The Stats Guy: When talking migration, you need to look beyond the hype migrants are

Before we tinker with migration, we need to understand who is coming to Australia.

Before we tinker with migration, we need to understand who is coming to Australia. Photo: TND/Getty

Last week I argued that any plausible Australian government will continue the current high migration approach. Today we will explore the basic makeup of migrants coming into Australia to gain a deeper understanding of the topic.

What did an average year of migration into Australia look like in the last decade? Let’s not worry about the country of origin for today and focus only on the type of visa that migrants have when arriving in Australia.

News stories tend to only report net overseas migration numbers. A typical non-pandemic year sees more people coming into the Australia than people leaving the country.

Australia tends to record positive net migration. As a rule of thumb, two thirds of national population growth come from net overseas migration and one third comes from natural increase (more births than deaths).

The commonly reported net migration numbers of around 215,000 new migrants per year underplay the large number of arrivals.

On average in the last decade 485,000 people came to Australia from overseas every year. About 270,000 people made the move into the opposite direction, resulting in the net growth of 215,000 migrants.

The chart below tells the story quite nicely. The line on the bottom shows the number of people leaving Australia. The line on top was spoken about a lot last year. It shows overseas arrivals rose slowly throughout the 2010s, took a nosedive during the pandemic, just to reach a record high of 737,000 in the 2022/23 financial year.

That spike was often discussed in very polemic terms. We are mad for allowing so many migrants into the country especially in times of a national housing shortage, it was claimed.

If we average out migrant arrivals and compare the four years since the pandemic with the four years prior (see the dotted lines), we realise that we take in fewer migrants now (454,000) than in the past (527,000).

So why did 2022/23 see such extraordinarily high migrant arrivals? Compared to the last full year of pre-pandemic data (2018/19) an additional 187,000 people arrived in 2022/23 (550,000 vs 737,000). We even took in seven per cent fewer permanent migrants. The growth was almost exclusively driven by pent-up demand for international education.

The student influx

We handed out 118,000 more student visas than before the pandemic. There was also a special type of bridging visa that was introduced during the pandemic that allowed temporary visa holders to prolong their stay.
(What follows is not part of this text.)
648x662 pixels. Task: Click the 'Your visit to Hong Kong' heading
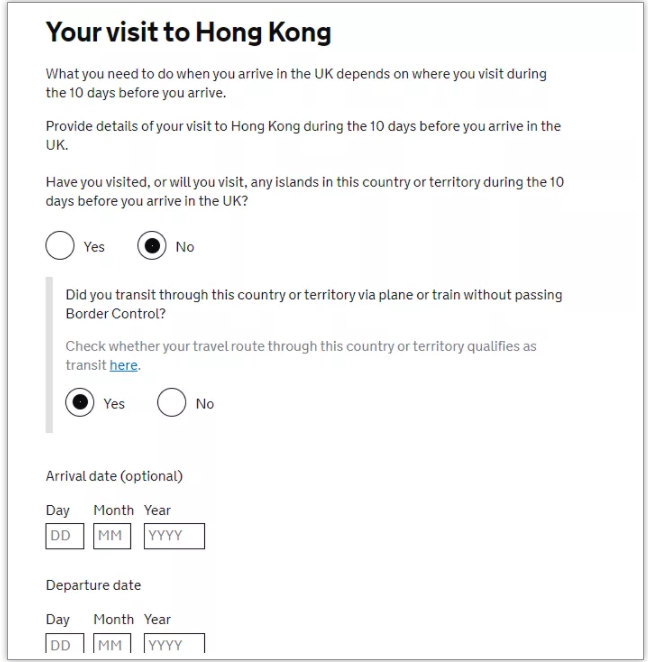pyautogui.click(x=189, y=33)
This visa accounted for roughly 33,000 additional migrants in Australia in 2022/23 (mostly students) and has now been discontinued.

These temporary students will leave Australia eventually and will show up as a spike in the bottom line in the chart above.

We already know that the migration intake will be lower in the coming years, as educational institutions are forced to strengthen their efforts to only enrol genuine students.

Now let’s explore who arrives in Australia in an average year during the last decade. Tourists are not included in this data. We might forget that Australian citizens are also counted in the migration data.

About 15 per cent of the migration intake each year are actually Australians returning home after a stint abroad. Another six per cent of the migration intake are Kiwis who are allowed to use Australia as their West Island and can essentially come and go as they please.

Together, Aussies and Kiwis make up 21 per cent (104,000) of our annual migration intake. Anyone thinking about slowing migration can’t possibly reduce this part of the intake.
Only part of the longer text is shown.